Officials in more states and more colleges seem to agree.

University of Illinois System on Thursday announced that his institutions had “ended the practice of restricting access to transcripts for students with delinquent balances.” The move follows legislation signed by Governor J. B. Pritzker in May banning the practice starting in the 2022-23 school year, though the Illinois system said the change was in the works when lawmakers passed the law.

β€œStudents come to the University of Illinois looking for the keys to the opportunities and better lives that higher education promises. Blocking access to these keys, often due to minor debts, goes against our mission.” β€” Tim Killeen, Illinois President. System, according to the press release. “These policy changes are consistent with our commitment to equity and preserving access to life-changing education at our universities.”

The system’s three campuses in Urbana-Champaign, Chicago and Springfield previously withheld transcripts when a student had $25 or more in unpaid university debt, the university system said. Officials said the change provided immediate access to about 10,000 people — about 2,300 current students and more than 8,000 former students.

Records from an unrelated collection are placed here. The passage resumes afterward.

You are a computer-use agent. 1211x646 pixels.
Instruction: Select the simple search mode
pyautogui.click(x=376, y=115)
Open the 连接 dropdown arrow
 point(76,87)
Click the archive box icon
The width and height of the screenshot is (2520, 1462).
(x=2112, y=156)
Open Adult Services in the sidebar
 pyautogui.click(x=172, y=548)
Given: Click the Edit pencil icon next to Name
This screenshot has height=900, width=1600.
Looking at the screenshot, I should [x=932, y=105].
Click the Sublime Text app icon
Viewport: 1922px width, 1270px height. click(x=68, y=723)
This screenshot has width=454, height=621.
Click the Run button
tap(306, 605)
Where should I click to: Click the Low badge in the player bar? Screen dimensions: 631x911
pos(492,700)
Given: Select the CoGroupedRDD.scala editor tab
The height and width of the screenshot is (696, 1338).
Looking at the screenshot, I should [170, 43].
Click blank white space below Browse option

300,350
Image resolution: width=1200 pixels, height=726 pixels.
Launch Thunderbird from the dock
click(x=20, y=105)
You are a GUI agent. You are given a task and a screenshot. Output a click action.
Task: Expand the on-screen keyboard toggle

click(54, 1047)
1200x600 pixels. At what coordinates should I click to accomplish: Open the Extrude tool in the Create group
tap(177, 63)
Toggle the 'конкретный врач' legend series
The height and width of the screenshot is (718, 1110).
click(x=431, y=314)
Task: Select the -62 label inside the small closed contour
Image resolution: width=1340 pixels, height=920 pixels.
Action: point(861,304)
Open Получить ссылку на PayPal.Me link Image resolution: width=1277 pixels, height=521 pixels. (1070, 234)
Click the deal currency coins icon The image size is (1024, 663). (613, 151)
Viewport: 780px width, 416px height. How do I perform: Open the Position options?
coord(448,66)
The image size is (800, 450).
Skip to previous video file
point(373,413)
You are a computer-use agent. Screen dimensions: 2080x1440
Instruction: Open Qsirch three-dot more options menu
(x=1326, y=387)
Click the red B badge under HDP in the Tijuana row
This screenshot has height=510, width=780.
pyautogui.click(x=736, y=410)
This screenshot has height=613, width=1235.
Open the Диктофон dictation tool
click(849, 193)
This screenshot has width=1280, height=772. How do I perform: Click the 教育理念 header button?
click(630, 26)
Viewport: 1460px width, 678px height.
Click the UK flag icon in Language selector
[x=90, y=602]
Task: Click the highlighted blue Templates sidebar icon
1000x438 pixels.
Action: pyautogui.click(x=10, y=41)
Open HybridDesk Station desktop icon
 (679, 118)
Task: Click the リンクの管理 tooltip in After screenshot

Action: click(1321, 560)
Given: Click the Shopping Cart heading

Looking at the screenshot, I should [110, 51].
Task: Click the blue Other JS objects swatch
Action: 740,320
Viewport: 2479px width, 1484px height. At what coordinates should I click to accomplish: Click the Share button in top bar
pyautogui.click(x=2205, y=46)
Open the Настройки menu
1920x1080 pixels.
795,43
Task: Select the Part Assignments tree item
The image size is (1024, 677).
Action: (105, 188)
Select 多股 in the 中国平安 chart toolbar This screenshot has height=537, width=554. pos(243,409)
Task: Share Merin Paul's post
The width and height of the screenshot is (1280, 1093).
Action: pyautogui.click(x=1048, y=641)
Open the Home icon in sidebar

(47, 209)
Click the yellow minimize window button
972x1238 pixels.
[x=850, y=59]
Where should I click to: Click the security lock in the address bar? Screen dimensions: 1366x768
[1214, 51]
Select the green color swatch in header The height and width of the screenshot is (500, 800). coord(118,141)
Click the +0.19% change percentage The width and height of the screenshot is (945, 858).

Steps to reduce administrative detentions

Also Thursday Ithaca S+R published its latest report on the issue of what he calls “credit credits,” because students have completed academic courses but can’t prove it to employers or educational institutions because they don’t have access to their transcripts.

A new report documents the steps states and colleges have taken to unlock these credits and offers recommendations for those looking to address the issue.

The report includes a map showing eight states that have banned the use of transcripts, as well as states that have policies that either specifically allow institutions to impose delays or (in the case of Tennessee and Florida) actually require them in some cases.

The report also examines states’ use of other practices that can penalize students for institutional debt, such as allowing or requiring public colleges to file state debt collection agencies with current or former students who owe them money (as in Louisiana, New York, Ohio, and Virginia).

And it encourages individual colleges and universities to adapt their policies to meet the needs of today’s students, to improve communication between departments and units on their campuses (so that a financial aid counselor knows that a student has delinquent debt at the Treasury, for example), and work with neighboring institutions to smooth the transcription process for students.